Quick take — A reusable hashicorp/google ~> 5.0 module for google_alloydb_cluster and google_alloydb_instance: PSA-only networking, a regional HA primary, continuous backup for PITR, an optional read-pool, and CMEK. New here? Jump to the Quickstart below to deploy it in minutes; read on for how it works and when to reach for it.
Quickstart (copy-paste)
Minimal, runnable configuration — drop this in a .tf file and fill in the "..." placeholders (each required input is commented):
provider "google" {
project = "my-project"
region = "us-central1"
}
module "alloydb" {
source = "git::https://dev.azure.com/teknohut/kloudvin/_git/terraform-modules//terraform-module-gcp-alloydb?ref=v1.0.0"
project_id = "..." # Project ID that hosts the AlloyDB cluster.
region = "..." # Region for the cluster and its backups.
cluster_id = "..." # Cluster ID; also the prefix for instance IDs (2–63 char…
network = "..." # VPC self-link for Private Service Access.
initial_user_password = "..." # Superuser password (sensitive; source from Secret Manag…
}
Then terraform init && terraform apply. Every other input has a sensible default — see Inputs below to override behaviour.
What this module is
AlloyDB is GCP’s fully managed, PostgreSQL-compatible database built for demanding transactional and hybrid (HTAP) workloads. Unlike Cloud SQL, AlloyDB splits the control surface into two distinct resources: a cluster (google_alloydb_cluster) that owns the storage layer, the network attachment, backups, encryption, and the database version, and one or more instances (google_alloydb_instance) that provide the compute that serves queries. A cluster is useless without at least one PRIMARY instance; you then add READ_POOL instances for horizontal read scaling against the same underlying storage, with node counts of 1–20.
The architectural details that make AlloyDB different from a stock Postgres also make it easy to misconfigure. AlloyDB has no public IP option at all — it is reachable only over a VPC through Private Service Access (Service Networking peering) or a Private Service Connect endpoint, so the network_config.network (or psc_config) is mandatory, not optional. A production cluster wants a regional HA primary (availability_type = "REGIONAL") for an automatic standby, continuous backup enabled so you get point-in-time recovery down to the second within the recovery window (this is separate from scheduled automated_backup_policy snapshots), deletion protection, and CMEK if your compliance baseline forbids Google-managed keys. The initial superuser password is set on the cluster, so it belongs in Secret Manager, never as a literal in HCL.

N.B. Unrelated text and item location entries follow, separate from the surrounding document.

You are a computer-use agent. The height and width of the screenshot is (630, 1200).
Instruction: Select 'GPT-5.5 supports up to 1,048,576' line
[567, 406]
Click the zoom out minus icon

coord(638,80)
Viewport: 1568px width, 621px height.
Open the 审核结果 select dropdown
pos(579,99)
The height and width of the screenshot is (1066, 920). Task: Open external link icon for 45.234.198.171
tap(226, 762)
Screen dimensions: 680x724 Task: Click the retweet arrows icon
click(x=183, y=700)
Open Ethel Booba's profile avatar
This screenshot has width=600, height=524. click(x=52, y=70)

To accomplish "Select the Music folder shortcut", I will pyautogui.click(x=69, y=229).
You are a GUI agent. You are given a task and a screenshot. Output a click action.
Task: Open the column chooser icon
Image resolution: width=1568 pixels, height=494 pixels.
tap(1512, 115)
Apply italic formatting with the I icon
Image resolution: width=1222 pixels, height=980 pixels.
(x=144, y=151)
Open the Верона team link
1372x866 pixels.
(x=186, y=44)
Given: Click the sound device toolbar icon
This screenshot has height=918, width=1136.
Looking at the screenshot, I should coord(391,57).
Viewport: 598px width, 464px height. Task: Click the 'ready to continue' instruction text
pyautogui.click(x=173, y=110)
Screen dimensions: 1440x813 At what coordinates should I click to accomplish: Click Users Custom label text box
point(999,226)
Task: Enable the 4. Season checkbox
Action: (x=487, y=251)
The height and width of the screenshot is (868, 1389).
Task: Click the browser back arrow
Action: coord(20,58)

This module wraps the cluster, its primary, and an optional read pool into one opinionated, variable-driven block. It defaults to PSA-only networking with a REGIONAL primary, continuous backup with a configurable recovery window, scheduled automated backups, and deletion protection on. It optionally enables CMEK and creates a read-pool instance with a chosen node count, then emits the cluster name, primary connection IP, and read-pool IP as outputs so a GKE workload, a Cloud Run service, or a Secret Manager secret can consume them.
When to use it
- You need a managed, PostgreSQL-compatible database with better price-performance than stock Postgres for transactional or mixed HTAP workloads, and you want one reviewed, hardened shape instead of bespoke cluster/instance blocks per team.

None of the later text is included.